§ Stated exercise
Extract every line of the records below and reproduce each one word for word, in the original order.

§ Task material
— Start —
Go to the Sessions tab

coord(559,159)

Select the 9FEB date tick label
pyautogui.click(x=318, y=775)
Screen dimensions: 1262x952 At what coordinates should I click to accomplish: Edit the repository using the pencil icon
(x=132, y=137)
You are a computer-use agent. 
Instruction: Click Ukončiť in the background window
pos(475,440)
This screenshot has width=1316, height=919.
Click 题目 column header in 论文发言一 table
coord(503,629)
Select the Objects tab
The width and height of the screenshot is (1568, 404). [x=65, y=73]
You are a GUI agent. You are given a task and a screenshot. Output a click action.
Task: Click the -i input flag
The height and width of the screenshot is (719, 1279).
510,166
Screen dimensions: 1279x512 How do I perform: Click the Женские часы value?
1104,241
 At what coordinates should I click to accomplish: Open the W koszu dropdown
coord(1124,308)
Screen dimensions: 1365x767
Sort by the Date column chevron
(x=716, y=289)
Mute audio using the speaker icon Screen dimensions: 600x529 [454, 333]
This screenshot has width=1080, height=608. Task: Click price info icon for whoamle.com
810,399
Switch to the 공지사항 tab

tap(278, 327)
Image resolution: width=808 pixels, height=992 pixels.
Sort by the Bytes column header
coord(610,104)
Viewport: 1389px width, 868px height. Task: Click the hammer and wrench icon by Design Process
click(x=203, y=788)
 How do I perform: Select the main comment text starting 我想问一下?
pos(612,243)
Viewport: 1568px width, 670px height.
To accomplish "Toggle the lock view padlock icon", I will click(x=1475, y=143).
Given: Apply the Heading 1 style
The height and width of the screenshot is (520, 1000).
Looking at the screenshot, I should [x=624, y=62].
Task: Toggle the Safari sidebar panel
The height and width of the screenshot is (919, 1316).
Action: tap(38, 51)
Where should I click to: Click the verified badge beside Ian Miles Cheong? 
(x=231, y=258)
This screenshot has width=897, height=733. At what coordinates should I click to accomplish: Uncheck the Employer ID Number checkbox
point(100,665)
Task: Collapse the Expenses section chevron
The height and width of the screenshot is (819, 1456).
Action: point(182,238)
— End —
§ Result below
Go to the Sessions tab

coord(559,159)

Select the 9FEB date tick label
pyautogui.click(x=318, y=775)
Screen dimensions: 1262x952 At what coordinates should I click to accomplish: Edit the repository using the pencil icon
(x=132, y=137)
You are a computer-use agent. 
Instruction: Click Ukončiť in the background window
pos(475,440)
This screenshot has width=1316, height=919.
Click 题目 column header in 论文发言一 table
coord(503,629)
Select the Objects tab
The width and height of the screenshot is (1568, 404). [x=65, y=73]
You are a GUI agent. You are given a task and a screenshot. Output a click action.
Task: Click the -i input flag
The height and width of the screenshot is (719, 1279).
510,166
Screen dimensions: 1279x512 How do I perform: Click the Женские часы value?
1104,241
 At what coordinates should I click to accomplish: Open the W koszu dropdown
coord(1124,308)
Screen dimensions: 1365x767
Sort by the Date column chevron
(x=716, y=289)
Mute audio using the speaker icon Screen dimensions: 600x529 [454, 333]
This screenshot has width=1080, height=608. Task: Click price info icon for whoamle.com
810,399
Switch to the 공지사항 tab

tap(278, 327)
Image resolution: width=808 pixels, height=992 pixels.
Sort by the Bytes column header
coord(610,104)
Viewport: 1389px width, 868px height. Task: Click the hammer and wrench icon by Design Process
click(x=203, y=788)
 How do I perform: Select the main comment text starting 我想问一下?
pos(612,243)
Viewport: 1568px width, 670px height.
To accomplish "Toggle the lock view padlock icon", I will click(x=1475, y=143).
Given: Apply the Heading 1 style
The height and width of the screenshot is (520, 1000).
Looking at the screenshot, I should [x=624, y=62].
Task: Toggle the Safari sidebar panel
The height and width of the screenshot is (919, 1316).
Action: tap(38, 51)
Where should I click to: Click the verified badge beside Ian Miles Cheong? 
(x=231, y=258)
This screenshot has width=897, height=733. At what coordinates should I click to accomplish: Uncheck the Employer ID Number checkbox
point(100,665)
Task: Collapse the Expenses section chevron
The height and width of the screenshot is (819, 1456).
Action: point(182,238)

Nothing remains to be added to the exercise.